TEXT TO READ:

With the gruesome, heartbreaking, and widely-viewed death of Neda, the face of the casualties of this pseudo-revolution has become a female. Another video which is played and replayed on the news stations here shows a woman dressed in black trying to protect a police officer from the beatings of the protesters. Although most people cheer on the crowd, urging them to punch and kick harder, I respect this woman for her “two wrongs don’t make a right” philosophy—even if it means that the regime has more material to work with. These two videos aside, however, I’m not sure I’ve seen the women to men ratio my cousin’s friend described on that first day. I hope the young women of Iran are not staying home, listening to worried mothers and tending to whiny children. I certainly hear their voices loud and clear from the rooftops at night.

MATERIAL:

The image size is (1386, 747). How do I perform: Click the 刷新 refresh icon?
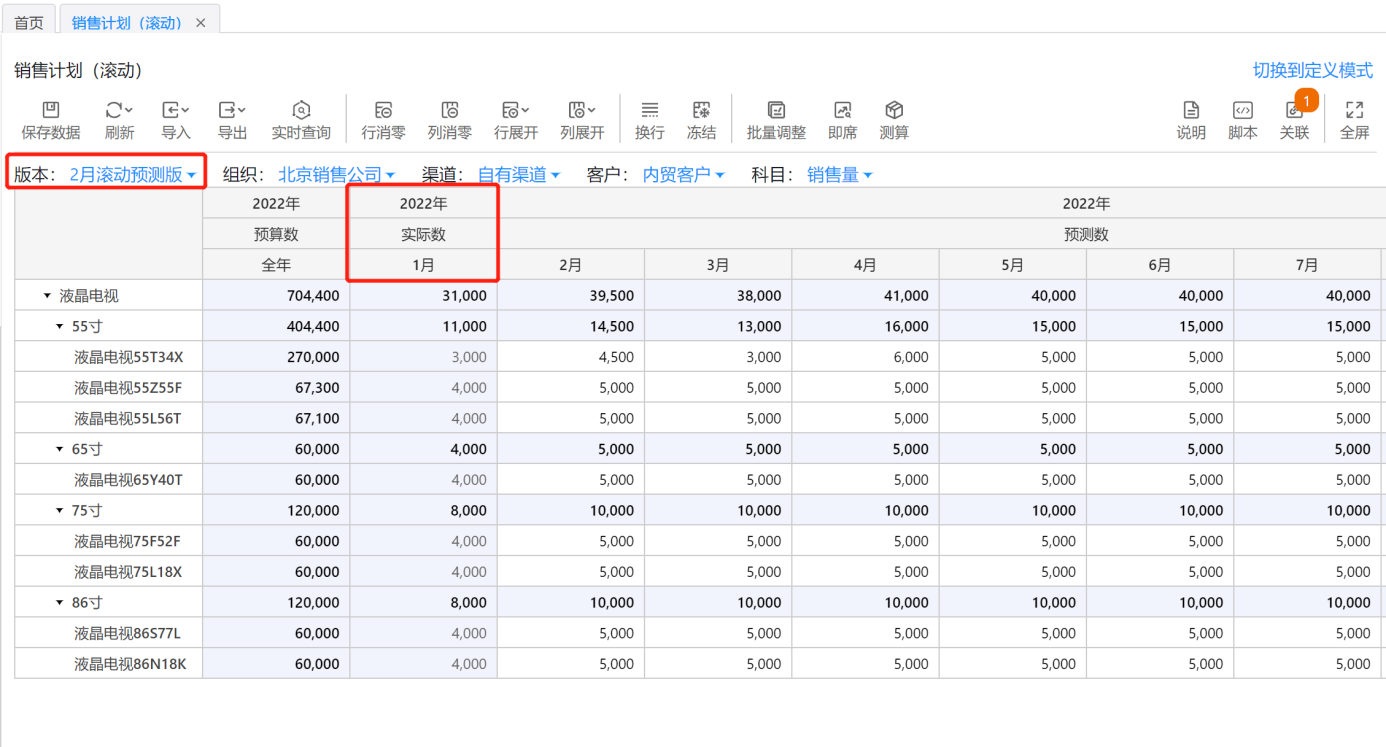click(119, 111)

REQUIRED WORK:
Pick up the text about women in the Iranian protests and continue it from the end of its last sentence. The material above is separate from the text about the protests in Iran.

ANSWER TO THIS EXERCISE:
Likewise, the number of women making headlines in politics is rather low—not surprising, considering how politics are dominated by men in Iran as just about everything else in this society. The first big news I heard was the one-day detainment of Hashemi-Rafsanjani’s daughter, who like her father is a Moussavi supporter. According to the regime’s news sources, it was “for her safety.” Moussavi’s wife, Ms. Zahra Rahnavard, has also made occasional news, updating her Facebook page to ensure supporters that rallies were still to be held and posting on her husband’s website that he was safe and still standing by the people (I have a secret fantasy that Rahnavard will overtake her husband as the fiery leader with no ties to the Islamic Revolution who can lead the revote movement to a bigger, stronger revolution, but it’s founded on little other than conjecture). Today on TV, I saw Ms. Shirin Ebadi, Nobel Peace Prize Laureate and Iranian human rights lawyer, calling on the world to find out the truth behind the voting and those jailed for protesting. I wonder if one or all of these women, all sheerzanan (literally: lion-women, meaning women of bravery and strength) in their own right, will continue to grab more headlines and be a powerhouse for Iranian women to follow to the front.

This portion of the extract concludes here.